[Source records]
<<<<
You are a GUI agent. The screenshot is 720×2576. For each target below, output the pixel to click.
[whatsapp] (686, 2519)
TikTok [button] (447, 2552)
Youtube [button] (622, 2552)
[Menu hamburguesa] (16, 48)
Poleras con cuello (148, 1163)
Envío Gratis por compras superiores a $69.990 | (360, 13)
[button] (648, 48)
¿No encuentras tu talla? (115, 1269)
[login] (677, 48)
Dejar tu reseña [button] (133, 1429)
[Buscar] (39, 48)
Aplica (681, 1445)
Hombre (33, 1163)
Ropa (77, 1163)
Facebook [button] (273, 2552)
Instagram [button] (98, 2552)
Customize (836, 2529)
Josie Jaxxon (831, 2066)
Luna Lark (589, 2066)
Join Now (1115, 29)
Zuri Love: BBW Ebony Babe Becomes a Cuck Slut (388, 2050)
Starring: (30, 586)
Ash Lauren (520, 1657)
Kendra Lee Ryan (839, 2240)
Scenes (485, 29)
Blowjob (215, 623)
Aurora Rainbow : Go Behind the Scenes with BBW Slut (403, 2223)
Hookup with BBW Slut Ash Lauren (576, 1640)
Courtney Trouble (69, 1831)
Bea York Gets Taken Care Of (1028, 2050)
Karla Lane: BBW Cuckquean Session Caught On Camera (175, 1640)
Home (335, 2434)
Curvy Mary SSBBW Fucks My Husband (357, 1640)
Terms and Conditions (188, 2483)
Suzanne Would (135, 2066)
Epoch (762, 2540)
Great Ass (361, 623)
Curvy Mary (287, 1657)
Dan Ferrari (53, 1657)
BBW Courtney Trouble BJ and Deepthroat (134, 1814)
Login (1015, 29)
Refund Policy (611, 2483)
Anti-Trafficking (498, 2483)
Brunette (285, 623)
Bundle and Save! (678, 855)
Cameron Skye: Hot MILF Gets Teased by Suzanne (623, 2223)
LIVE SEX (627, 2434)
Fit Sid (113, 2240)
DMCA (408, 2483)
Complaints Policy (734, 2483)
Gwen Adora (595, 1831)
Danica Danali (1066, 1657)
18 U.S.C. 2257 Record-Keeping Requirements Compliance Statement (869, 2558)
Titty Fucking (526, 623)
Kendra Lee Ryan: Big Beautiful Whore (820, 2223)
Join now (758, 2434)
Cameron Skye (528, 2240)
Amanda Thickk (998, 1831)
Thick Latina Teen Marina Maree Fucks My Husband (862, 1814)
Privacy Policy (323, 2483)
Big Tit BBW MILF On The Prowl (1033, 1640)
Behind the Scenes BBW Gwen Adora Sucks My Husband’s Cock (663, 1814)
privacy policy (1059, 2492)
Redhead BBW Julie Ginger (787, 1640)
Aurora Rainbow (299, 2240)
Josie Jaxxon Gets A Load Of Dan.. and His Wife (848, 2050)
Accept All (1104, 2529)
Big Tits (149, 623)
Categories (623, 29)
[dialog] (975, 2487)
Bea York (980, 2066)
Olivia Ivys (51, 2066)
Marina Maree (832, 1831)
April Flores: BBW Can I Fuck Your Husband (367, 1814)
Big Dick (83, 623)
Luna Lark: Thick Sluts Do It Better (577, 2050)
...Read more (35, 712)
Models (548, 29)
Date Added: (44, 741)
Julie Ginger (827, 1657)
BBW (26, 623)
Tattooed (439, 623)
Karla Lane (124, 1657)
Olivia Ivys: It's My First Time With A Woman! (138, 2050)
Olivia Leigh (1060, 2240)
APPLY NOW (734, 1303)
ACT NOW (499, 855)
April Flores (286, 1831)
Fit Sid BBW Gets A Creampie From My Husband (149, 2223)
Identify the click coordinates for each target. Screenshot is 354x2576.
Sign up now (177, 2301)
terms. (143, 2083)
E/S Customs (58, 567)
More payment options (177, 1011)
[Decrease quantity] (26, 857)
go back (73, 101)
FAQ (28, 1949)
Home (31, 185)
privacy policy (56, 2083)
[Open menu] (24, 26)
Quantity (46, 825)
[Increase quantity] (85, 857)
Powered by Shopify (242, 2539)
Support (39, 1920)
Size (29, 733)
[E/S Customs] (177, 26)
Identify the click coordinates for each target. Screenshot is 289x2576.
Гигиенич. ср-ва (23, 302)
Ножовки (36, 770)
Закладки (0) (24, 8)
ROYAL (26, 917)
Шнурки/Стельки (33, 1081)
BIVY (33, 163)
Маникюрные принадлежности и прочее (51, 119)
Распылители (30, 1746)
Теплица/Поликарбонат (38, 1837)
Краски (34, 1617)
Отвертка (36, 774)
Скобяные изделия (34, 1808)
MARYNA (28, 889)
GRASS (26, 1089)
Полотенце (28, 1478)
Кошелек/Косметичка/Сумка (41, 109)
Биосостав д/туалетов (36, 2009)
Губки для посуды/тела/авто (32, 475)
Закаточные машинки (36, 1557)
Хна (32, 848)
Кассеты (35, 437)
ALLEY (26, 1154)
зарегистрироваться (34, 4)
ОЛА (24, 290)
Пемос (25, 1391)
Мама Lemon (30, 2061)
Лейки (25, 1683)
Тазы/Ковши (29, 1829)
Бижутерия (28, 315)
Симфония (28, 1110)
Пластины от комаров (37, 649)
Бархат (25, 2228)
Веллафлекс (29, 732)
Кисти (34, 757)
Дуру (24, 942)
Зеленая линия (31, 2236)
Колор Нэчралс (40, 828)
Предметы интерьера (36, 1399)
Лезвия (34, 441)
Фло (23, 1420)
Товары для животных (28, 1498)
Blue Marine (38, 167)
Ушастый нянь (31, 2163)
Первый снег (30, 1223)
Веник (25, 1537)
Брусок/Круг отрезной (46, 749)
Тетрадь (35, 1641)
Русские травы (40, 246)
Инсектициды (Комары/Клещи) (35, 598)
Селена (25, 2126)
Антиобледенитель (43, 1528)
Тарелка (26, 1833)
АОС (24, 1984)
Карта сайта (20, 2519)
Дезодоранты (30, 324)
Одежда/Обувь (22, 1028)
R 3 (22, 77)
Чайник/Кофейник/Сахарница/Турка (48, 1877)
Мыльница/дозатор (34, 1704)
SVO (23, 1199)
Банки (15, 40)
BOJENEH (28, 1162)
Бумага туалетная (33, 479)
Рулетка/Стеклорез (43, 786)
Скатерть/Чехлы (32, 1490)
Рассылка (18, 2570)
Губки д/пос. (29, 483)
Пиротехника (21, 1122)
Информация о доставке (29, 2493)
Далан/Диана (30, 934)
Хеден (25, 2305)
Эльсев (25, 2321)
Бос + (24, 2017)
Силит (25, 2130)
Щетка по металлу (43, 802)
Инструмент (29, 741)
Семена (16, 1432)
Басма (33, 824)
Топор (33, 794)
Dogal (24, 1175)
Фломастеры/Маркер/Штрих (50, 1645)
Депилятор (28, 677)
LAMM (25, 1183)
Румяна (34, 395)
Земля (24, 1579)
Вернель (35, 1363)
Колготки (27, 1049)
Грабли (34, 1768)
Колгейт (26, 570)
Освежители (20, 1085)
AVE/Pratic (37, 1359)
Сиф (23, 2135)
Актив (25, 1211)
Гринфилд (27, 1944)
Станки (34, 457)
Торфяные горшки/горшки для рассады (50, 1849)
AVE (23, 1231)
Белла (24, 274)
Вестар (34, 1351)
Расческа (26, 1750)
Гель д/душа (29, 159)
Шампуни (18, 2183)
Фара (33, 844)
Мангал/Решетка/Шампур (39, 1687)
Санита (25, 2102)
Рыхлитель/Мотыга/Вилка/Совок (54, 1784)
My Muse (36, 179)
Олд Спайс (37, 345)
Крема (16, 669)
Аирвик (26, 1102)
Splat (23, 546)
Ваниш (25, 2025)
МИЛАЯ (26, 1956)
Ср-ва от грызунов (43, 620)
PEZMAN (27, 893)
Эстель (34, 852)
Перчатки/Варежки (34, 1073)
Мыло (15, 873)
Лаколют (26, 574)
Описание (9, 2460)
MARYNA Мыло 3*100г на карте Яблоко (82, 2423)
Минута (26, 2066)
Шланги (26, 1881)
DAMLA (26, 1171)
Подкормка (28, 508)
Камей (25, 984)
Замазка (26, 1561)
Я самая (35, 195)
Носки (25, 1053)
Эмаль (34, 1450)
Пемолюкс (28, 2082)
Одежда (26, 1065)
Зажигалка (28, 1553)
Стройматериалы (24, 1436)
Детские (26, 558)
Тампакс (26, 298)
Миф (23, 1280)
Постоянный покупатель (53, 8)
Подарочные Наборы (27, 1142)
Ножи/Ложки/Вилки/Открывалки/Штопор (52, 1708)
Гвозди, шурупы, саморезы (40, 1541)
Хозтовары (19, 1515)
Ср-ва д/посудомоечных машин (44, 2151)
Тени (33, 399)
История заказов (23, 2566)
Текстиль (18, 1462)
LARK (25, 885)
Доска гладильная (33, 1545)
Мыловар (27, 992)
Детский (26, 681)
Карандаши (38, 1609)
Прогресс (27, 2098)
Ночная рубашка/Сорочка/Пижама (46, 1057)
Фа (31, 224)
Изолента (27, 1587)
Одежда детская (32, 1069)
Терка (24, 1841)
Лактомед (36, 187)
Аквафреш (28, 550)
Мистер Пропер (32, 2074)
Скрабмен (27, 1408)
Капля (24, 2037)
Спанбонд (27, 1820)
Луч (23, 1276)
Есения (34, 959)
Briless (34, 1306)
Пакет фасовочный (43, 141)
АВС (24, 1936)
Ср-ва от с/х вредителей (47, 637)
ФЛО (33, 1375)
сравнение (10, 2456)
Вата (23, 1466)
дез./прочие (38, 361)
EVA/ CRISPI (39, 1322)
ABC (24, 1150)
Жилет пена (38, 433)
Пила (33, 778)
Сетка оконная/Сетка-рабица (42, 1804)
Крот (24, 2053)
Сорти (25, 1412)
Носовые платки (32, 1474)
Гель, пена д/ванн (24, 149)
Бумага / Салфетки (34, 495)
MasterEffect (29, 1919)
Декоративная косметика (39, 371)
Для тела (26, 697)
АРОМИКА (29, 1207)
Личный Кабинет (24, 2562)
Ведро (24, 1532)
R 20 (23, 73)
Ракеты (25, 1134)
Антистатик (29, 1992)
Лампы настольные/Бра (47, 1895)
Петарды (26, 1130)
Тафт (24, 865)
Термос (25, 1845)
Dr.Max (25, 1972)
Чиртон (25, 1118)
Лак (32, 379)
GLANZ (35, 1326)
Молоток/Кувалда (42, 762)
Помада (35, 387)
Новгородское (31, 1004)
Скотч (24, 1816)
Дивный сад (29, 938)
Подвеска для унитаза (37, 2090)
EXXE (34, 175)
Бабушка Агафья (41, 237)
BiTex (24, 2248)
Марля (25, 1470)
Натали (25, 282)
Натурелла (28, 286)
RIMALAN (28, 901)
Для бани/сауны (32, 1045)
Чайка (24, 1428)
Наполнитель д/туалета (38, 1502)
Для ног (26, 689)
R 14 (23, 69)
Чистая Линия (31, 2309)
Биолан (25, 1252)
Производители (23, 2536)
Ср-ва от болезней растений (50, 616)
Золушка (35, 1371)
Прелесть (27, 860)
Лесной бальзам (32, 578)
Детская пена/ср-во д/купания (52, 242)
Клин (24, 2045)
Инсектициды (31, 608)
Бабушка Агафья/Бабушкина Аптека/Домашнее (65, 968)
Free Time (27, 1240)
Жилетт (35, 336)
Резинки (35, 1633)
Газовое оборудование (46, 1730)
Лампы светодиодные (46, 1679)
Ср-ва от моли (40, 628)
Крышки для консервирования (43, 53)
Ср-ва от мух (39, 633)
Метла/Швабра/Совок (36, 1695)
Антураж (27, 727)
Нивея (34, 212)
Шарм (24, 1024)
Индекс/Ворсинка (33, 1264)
>>>>
The task: Only certain lines are wanted. Please return exactly those from the top of the data through the line with "[dialog] (975, 2487)".

Response box:
You are a GUI agent. The screenshot is 720×2576. For each target below, output the pixel to click.
[whatsapp] (686, 2519)
TikTok [button] (447, 2552)
Youtube [button] (622, 2552)
[Menu hamburguesa] (16, 48)
Poleras con cuello (148, 1163)
Envío Gratis por compras superiores a $69.990 | (360, 13)
[button] (648, 48)
¿No encuentras tu talla? (115, 1269)
[login] (677, 48)
Dejar tu reseña [button] (133, 1429)
[Buscar] (39, 48)
Aplica (681, 1445)
Hombre (33, 1163)
Ropa (77, 1163)
Facebook [button] (273, 2552)
Instagram [button] (98, 2552)
Customize (836, 2529)
Josie Jaxxon (831, 2066)
Luna Lark (589, 2066)
Join Now (1115, 29)
Zuri Love: BBW Ebony Babe Becomes a Cuck Slut (388, 2050)
Starring: (30, 586)
Ash Lauren (520, 1657)
Kendra Lee Ryan (839, 2240)
Scenes (485, 29)
Blowjob (215, 623)
Aurora Rainbow : Go Behind the Scenes with BBW Slut (403, 2223)
Hookup with BBW Slut Ash Lauren (576, 1640)
Courtney Trouble (69, 1831)
Bea York Gets Taken Care Of (1028, 2050)
Karla Lane: BBW Cuckquean Session Caught On Camera (175, 1640)
Home (335, 2434)
Curvy Mary SSBBW Fucks My Husband (357, 1640)
Terms and Conditions (188, 2483)
Suzanne Would (135, 2066)
Epoch (762, 2540)
Great Ass (361, 623)
Curvy Mary (287, 1657)
Dan Ferrari (53, 1657)
BBW Courtney Trouble BJ and Deepthroat (134, 1814)
Login (1015, 29)
Refund Policy (611, 2483)
Anti-Trafficking (498, 2483)
Brunette (285, 623)
Bundle and Save! (678, 855)
Cameron Skye: Hot MILF Gets Teased by Suzanne (623, 2223)
LIVE SEX (627, 2434)
Fit Sid (113, 2240)
DMCA (408, 2483)
Complaints Policy (734, 2483)
Gwen Adora (595, 1831)
Danica Danali (1066, 1657)
18 U.S.C. 2257 Record-Keeping Requirements Compliance Statement (869, 2558)
Titty Fucking (526, 623)
Kendra Lee Ryan: Big Beautiful Whore (820, 2223)
Join now (758, 2434)
Cameron Skye (528, 2240)
Amanda Thickk (998, 1831)
Thick Latina Teen Marina Maree Fucks My Husband (862, 1814)
Privacy Policy (323, 2483)
Big Tit BBW MILF On The Prowl (1033, 1640)
Behind the Scenes BBW Gwen Adora Sucks My Husband’s Cock (663, 1814)
privacy policy (1059, 2492)
Redhead BBW Julie Ginger (787, 1640)
Aurora Rainbow (299, 2240)
Josie Jaxxon Gets A Load Of Dan.. and His Wife (848, 2050)
Accept All (1104, 2529)
Big Tits (149, 623)
Categories (623, 29)
[dialog] (975, 2487)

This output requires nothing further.